> **Tasks and exercises**:
- A) Answer these questions about the blog post:
(i) In what place was the finish line where the writer is pictured?
(ii) For which Olympics did a fellow team member from the writer's gym make the qualifying rounds?
(iii) In which year of college did the writer take up running?
- B) Rewrite the stretch of the blog post from "For fitness purposes, and" through "really going anywhere.", switching "treadmill" to "stationary bike".

> **Text passage**:
▬▬▬
This is the story of a girl

14 May
Me at the Finish Line in Long Branch. An amazing day filled with great Jersey pride and some very supportive spectators.

Me at the Finish Line in Long Branch. An amazing day filled with great Jersey pride and some very supportive spectators.

Friends, I have a confession. I have not always been a yogi. Nor have I always been a runner. I offer you these olive branches in the case you come upon this blog, see that it’s about running and fitness and think: I. will. never. run. anywhere.  In writing this, I hope to convince you that you can, in fact, become more athletic, no matter who you are, what your background is or how much (or how little) time you have. So…without further ado, here is my story.

Although I’ve always been physically inclined, albeit on my own terms, I have certainly never been an all star. I developed a natural talent as a gymnast early on. I was limber, lithe and fearless; qualities that served me well for the rare, bi-weekly occasions on which I dared to exert myself in any form of physical activity. Not even when a fellow team member from the gym where I trained (who differed from me dramatically not in terms of physical capacity, but in terms of grit, dedication and vigor) made it to the qualifying rounds for the 2000 Sydney Olympics was I at all motivated to step up my game.

After becoming too cool for gymnastics altogether and dropping out of the sport so as to free up time for more important endeavors such as loitering in shopping malls and chasing after boys, I retreated into a quasi anorexic realm of what Jessica Clark in this month’s edition of Runner’s World aptly calls ‘skinny fat’. The only selling point for me when it came to sports was, perhaps, the chance to wear slightly scandalous under clothing (e.g. the donning of brightly colored bras under the see through mesh of my soccer jersey).

Apart from the aforementioned opportunities, I developed a disdain for the athletic. I viewed friends who electively participated in such insanity as cross country as sufferers of a rare form of mental illness. And, above all, I DESPISED gym class.  Primarily, I regarded it as a medieval torture camp conjured up by sadistic adults and designed to make young people suffer unspeakable fates. Perhaps the worst of all afflictions was the mile run, a fate I could barely accomplish in 12 minutes flat. I distinctly remember being taken to the high school track as an early teen and being made to run around it on a crisp autumn day. It was beautiful, enjoyable, relaxing…it was…it was…horrid! I felt I was part of a chain gain (okay, I know chain gains are usually made to do labor…but dude, that was my reality).

For fitness purposes, and in futile attempts to stave off the effects of too much tofutti chocolate supreme ice cream (Mmmmm sooo good), I took up running during my freshman year of college. This was a pitiful attempt to stay, or maybe just to get, in some sort of shape. I plodded on day after day on a treadmill in our university’s basement gym. Feeling glad to be moving, but not really going anywhere.
▬▬▬
> **Data extract**:
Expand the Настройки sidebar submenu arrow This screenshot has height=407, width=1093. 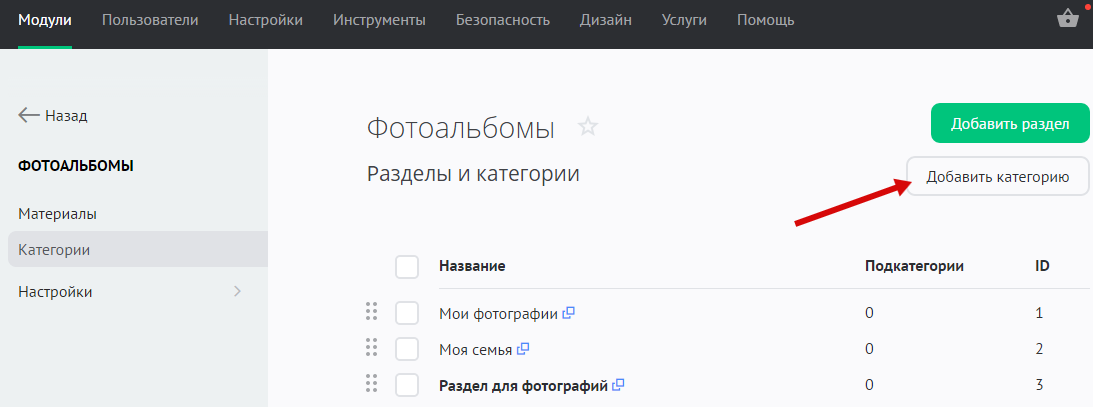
▬▬▬
> **Results for each task**:
- A)
(i) Long Branch
(ii) The 2000 Sydney Olympics
(iii) Freshman year

- B)
For fitness purposes, and in futile attempts to stave off the effects of too much tofutti chocolate supreme ice cream (Mmmmm sooo good), I took up running during my freshman year of college. This was a pitiful attempt to stay, or maybe just to get, in some sort of shape. I plodded on day after day on a stationary bike in our university’s basement gym. Feeling glad to be moving, but not really going anywhere.